Starbuck comes back from a suicide mission to discover who's been waiting for him

Work Text:

I can exist being caught by your kiss
Willingly
Or grant you control of my body and soul
Ask it and so it shall be
--k.d. lang


Don't let him die.

Sometimes I wish he was dead.

I like him so much. Maybe even you could say I love him. But sometimes, more often than I'm
comfortable admitting even to myself, I wish he was dead.

In the daylight, or what passes for the daylight in this eternal voyage we're trapped on,
I'm his friend. His loyal subordinate. His sometime wingmate. His occasional drinking
buddy, gambling partner, and confidante.

But in the night, oh, in the darkness, it's all different. The dreams hiding deep inside
me rise up and fill my mind with images and thoughts I don't want. That I can't escape.
And I wish he was dead.

I should probably wish I was, but the sad truth is that I enjoy those dreams too much. So
it's him I wish was dead.

And now he probably will be. They both probably will be. They won't leave each other.
They'll live or die together.

And if they both die, life will be meaningless and I'll feel so guilty going on alone.
Even though I never had him and never would have...

And if they both come back... Starbuck will never look at me while Apollo's alive.

Lords of Kobol, please: let Starbuck make it back alive and I don't care what happens.
Let them both get back. Let them marry their women or each other, I don't care. Just
let him live. Them. And I'll never ask for anything again.


"Starbuck!"

He paused a moment. Something in her tone wasn't quite right. Wasn't that jubilance with
which Sheba had greeted Apollo's return. Was almost wary. And the expression in her wide
blue eyes wasn't exactly what he'd thought he'd see there. Maybe, just maybe, Starbuck's
luck had held again.

He didn't say anything like that, of course, just smiled at her. "It's me," he agreed.
"Like a bad decicube I always turn up."

"So I see..."

He cocked his head. "Try to contain your joy, Cassie," he said. He was glad she hadn't
been down in the landing bay to greet them, glad there was no one in the life center so
that they could shut a door and keep this reunion private. It wasn't like he'd wanted
to come back and get Sealed, exactly, but he had a feeling this wasn't something he would
have wanted to have in public.

"Don't be a fool, Starbuck," she said. "Of course I'm glad you didn't die." That was
sharp enough to be true.

"But you weren't expecting it?"

"Well... no. Not exactly."

He shrugged. "As long as you're not disappointed. When's your shift over?"

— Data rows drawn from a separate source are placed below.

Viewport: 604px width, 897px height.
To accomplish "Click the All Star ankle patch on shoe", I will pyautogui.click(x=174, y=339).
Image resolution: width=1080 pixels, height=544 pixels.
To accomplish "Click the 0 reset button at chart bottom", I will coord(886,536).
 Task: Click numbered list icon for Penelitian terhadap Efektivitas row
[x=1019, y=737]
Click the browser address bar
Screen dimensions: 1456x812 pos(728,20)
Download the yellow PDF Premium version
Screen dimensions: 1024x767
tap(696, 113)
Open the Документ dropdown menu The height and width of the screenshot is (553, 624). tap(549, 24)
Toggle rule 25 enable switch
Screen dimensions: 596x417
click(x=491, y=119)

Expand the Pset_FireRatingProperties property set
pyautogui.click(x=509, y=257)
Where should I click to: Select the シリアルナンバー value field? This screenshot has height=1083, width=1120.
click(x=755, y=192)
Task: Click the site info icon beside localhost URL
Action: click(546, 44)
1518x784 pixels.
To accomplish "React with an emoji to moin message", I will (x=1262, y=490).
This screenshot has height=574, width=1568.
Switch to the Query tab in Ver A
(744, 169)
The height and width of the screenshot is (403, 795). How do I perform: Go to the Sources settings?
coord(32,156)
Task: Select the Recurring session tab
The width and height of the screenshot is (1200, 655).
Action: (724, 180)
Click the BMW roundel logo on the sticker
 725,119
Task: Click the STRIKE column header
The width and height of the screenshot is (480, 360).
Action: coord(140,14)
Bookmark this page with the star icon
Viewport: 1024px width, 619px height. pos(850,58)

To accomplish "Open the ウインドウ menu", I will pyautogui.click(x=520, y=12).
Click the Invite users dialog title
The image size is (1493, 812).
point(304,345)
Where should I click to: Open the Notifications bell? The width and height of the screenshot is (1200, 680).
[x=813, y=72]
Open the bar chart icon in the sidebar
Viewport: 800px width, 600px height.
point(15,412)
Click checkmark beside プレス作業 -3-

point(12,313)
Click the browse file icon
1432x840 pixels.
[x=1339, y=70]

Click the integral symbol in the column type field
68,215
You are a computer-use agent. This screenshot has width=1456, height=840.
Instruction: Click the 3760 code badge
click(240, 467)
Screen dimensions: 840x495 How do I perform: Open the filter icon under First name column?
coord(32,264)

She was shaking her head before he finished asking. "Starbuck, I don't know how to
say this."

"Try Standard, one word at a time."

"I'm going to dinner with Bojay."

"That came out pretty clear," he said, uncertain how he felt.

"I'm sorry, Starbuck."

"It's pretty sudden," he allowed. "Boj swept you off your feet as soon as I left the
Galactica? He used to have a little better... I don't know. Taste? Sense of
timing?"

"No," she said, flaring up in defense. "He didn't. It's been building for a while...
I think maybe we're in love."

He blinked at her. Yeah, he was glad this wasn't happening in front of a lot of people.
He preferred to be the one doing the breaking up. It was better for his image. "That
doesn't quite match up with the way you said goodbye," he observed finally.

"You weren't supposed to come back."

"So you said..." And then it was all clear. "I was going to off to die, so you said
goodbye like that for my morale?"

"I didn't want to break up with you before you went," she said. "I wanted you to..."
Her voice trailed off.

Their eyes met and held for a long moment and then he snickered. "And here I am."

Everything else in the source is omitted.